Correct Answer: Correct

Explanation:


Introduction / Context:
Oblique projection is a pictorial method where one face (usually the frontal plane) is drawn in true size and shape, while depth (receding) dimensions are drawn along an oblique axis. A widely used refinement is the cabinet projection, which scales the receding axis to half of the true length to reduce distortion and produce a more natural looking view.


Given Data / Assumptions:

  • Front (object) face appears in true size and true shape.
  • Depth measurements are taken along a single receding axis set at a conventional angle (often 30, 45, or 60 degrees).
  • In cabinet projection, the receding axis is drawn at 1/2 scale.


Concept / Approach:
Oblique methods include cavalier (receding axis at full scale), cabinet (half scale), and general oblique (another chosen scale factor). Reducing the depth scale suppresses the exaggerated appearance common in cavalier drawings and improves pictorial clarity without altering the frontal face dimensions.


Step-by-Step Solution:
1) Draw the front face at true scale using orthographic dimensions.2) Choose a receding direction (commonly 45 degrees) for depth.3) Apply a 1/2 multiplier to all depth values along this axis.4) Complete edges and curves using offset coordinates from the front face.

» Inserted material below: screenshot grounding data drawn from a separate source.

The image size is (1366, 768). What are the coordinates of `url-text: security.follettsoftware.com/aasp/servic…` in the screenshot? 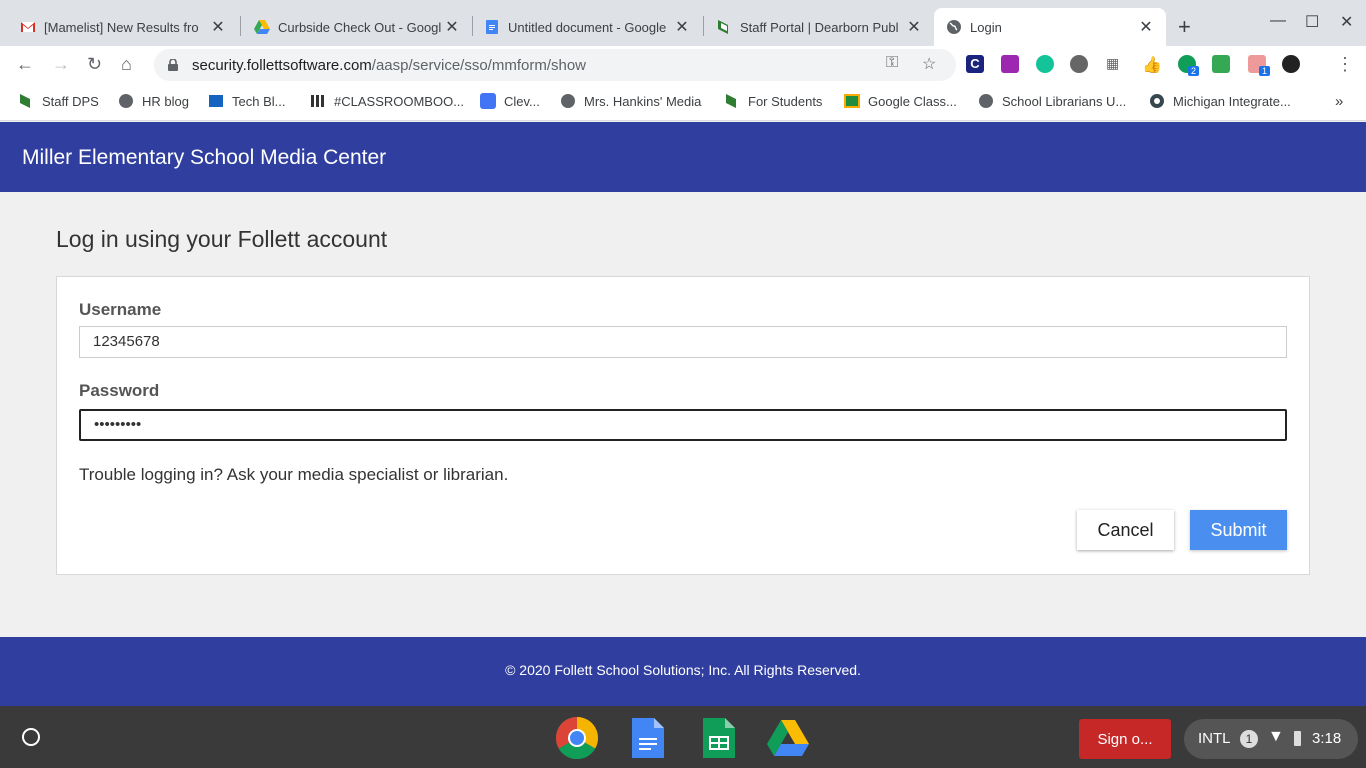 It's located at (389, 66).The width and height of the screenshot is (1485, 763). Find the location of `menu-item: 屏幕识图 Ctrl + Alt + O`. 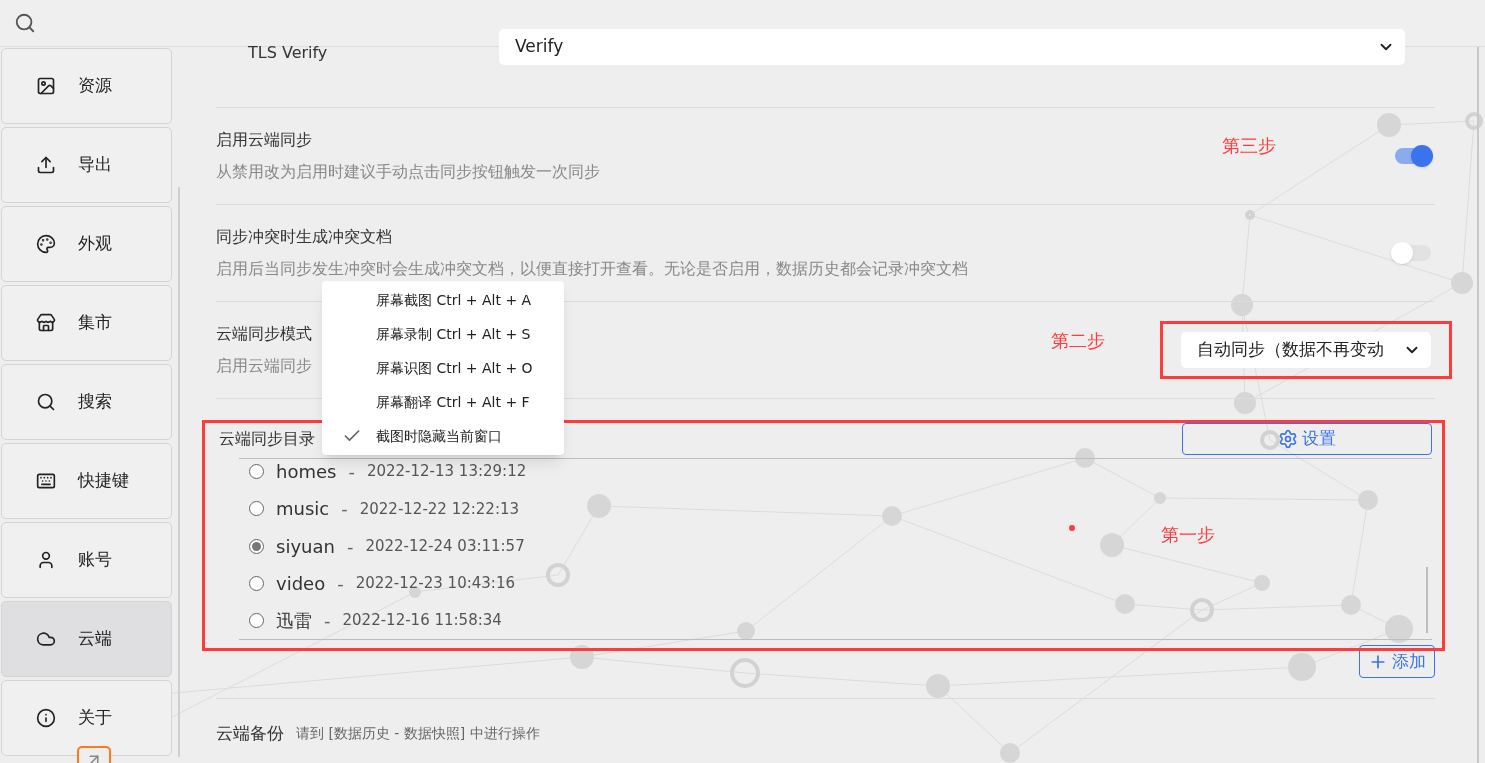

menu-item: 屏幕识图 Ctrl + Alt + O is located at coordinates (443, 368).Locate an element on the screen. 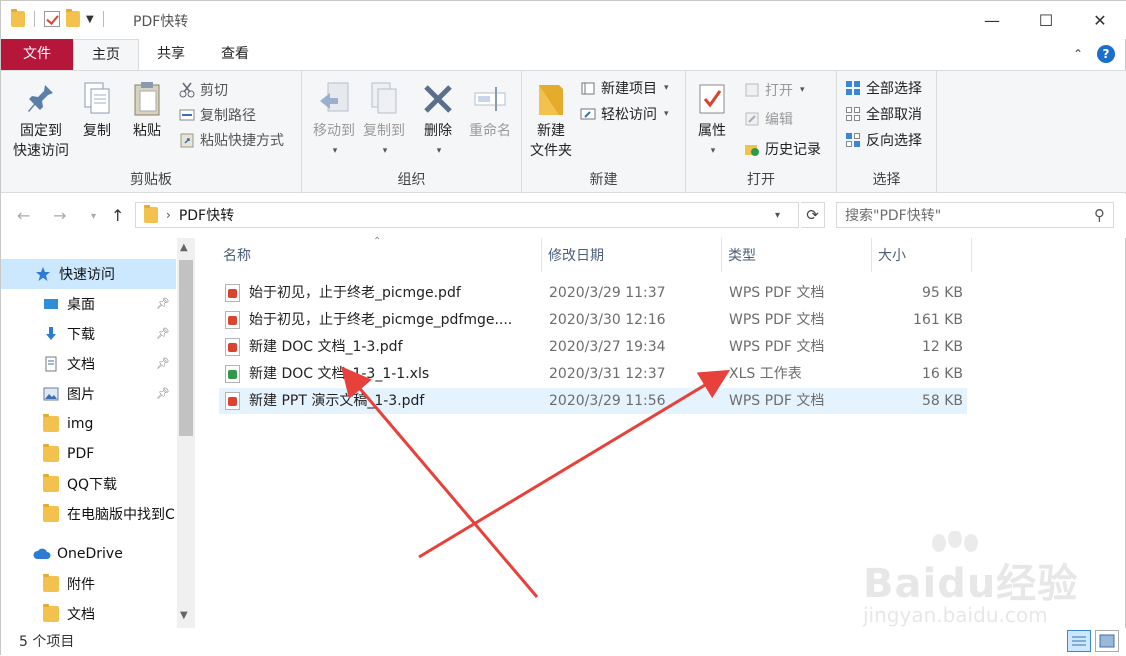  edit-label: 编辑 is located at coordinates (779, 120).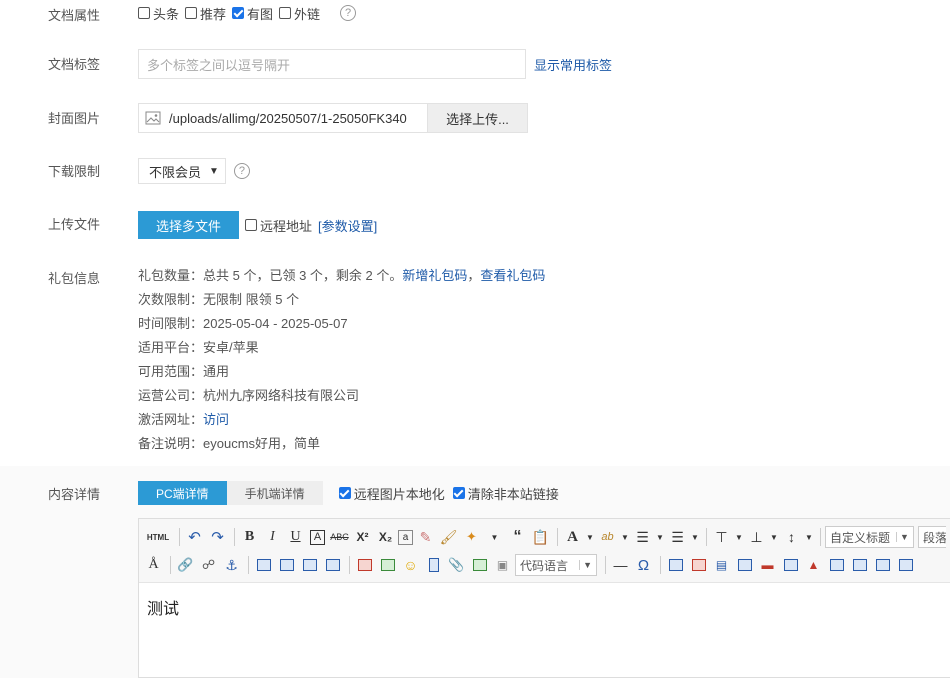 The image size is (950, 678). Describe the element at coordinates (158, 537) in the screenshot. I see `html-source-button: HTML` at that location.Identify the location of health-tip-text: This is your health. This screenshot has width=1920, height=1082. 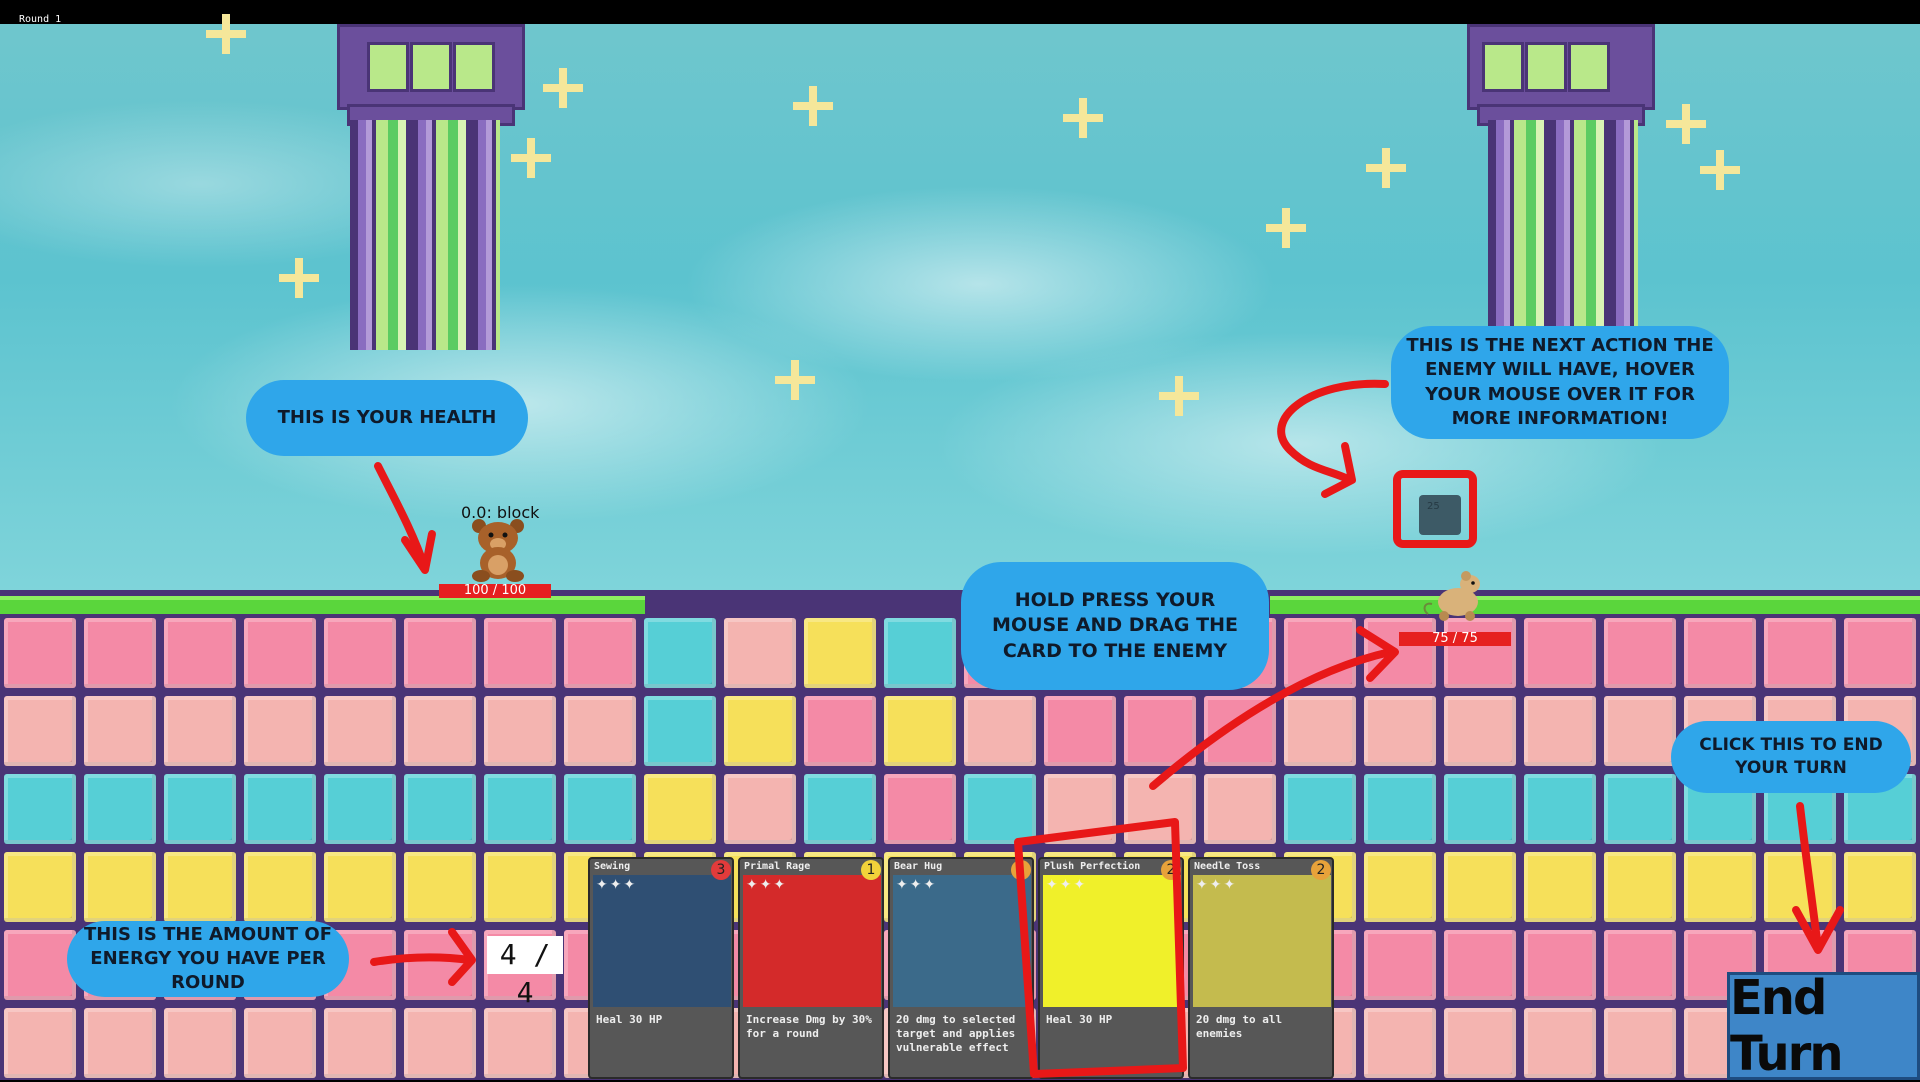
(387, 417).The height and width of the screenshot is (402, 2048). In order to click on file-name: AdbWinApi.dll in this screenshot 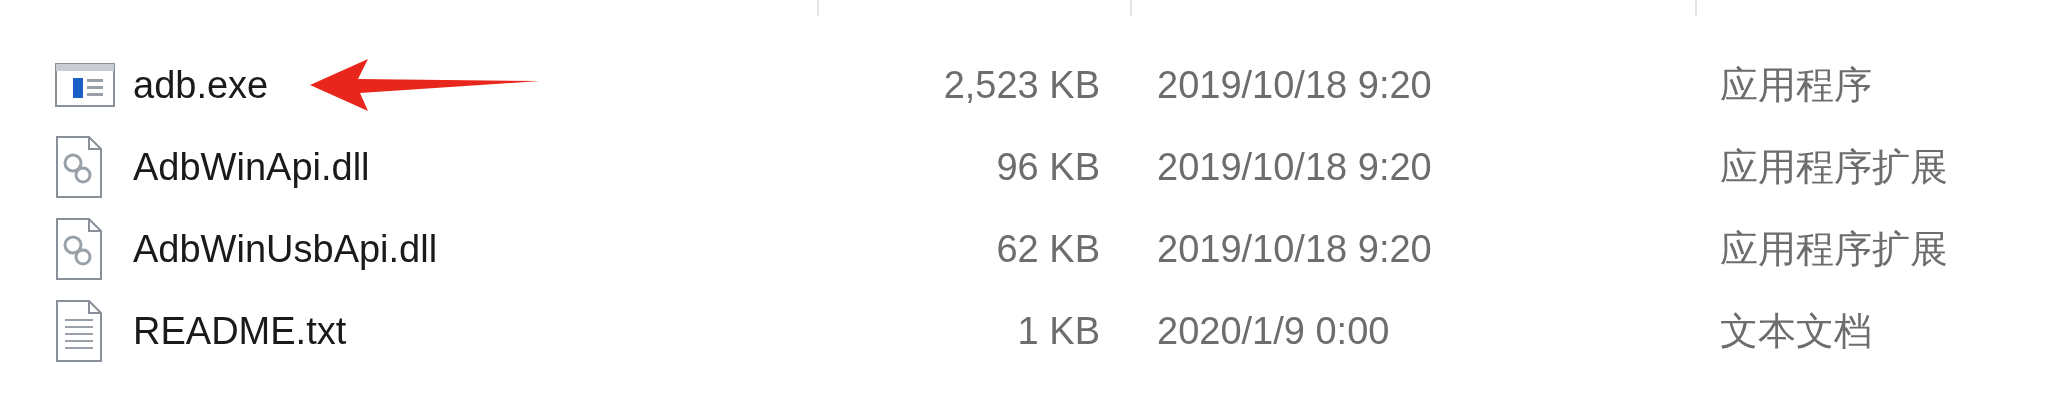, I will do `click(252, 167)`.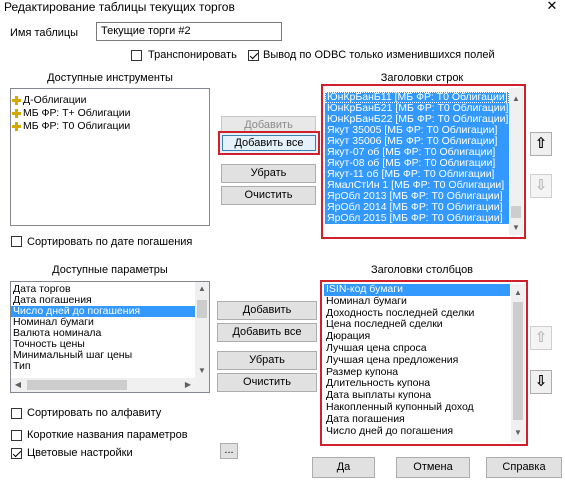 Image resolution: width=565 pixels, height=480 pixels. I want to click on tree-item: МБ ФР: Т+ Облигации, so click(110, 114).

Verification / Alternative check:
Compare the same object drawn as cavalier (full depth) and cabinet (half depth). The cabinet view appears less stretched, matching standard drafting practice and textbook convention.


Why Other Options Are Wrong:
Incorrect denies the defining rule. Only true for circles and Only when angle is 45 degrees add limits not present in the definition. Partially correct weakens a precise convention.


Common Pitfalls:
Accidentally mixing full scale and half scale depth in the same drawing; applying the 1/2 factor to frontal dimensions (which must remain true size).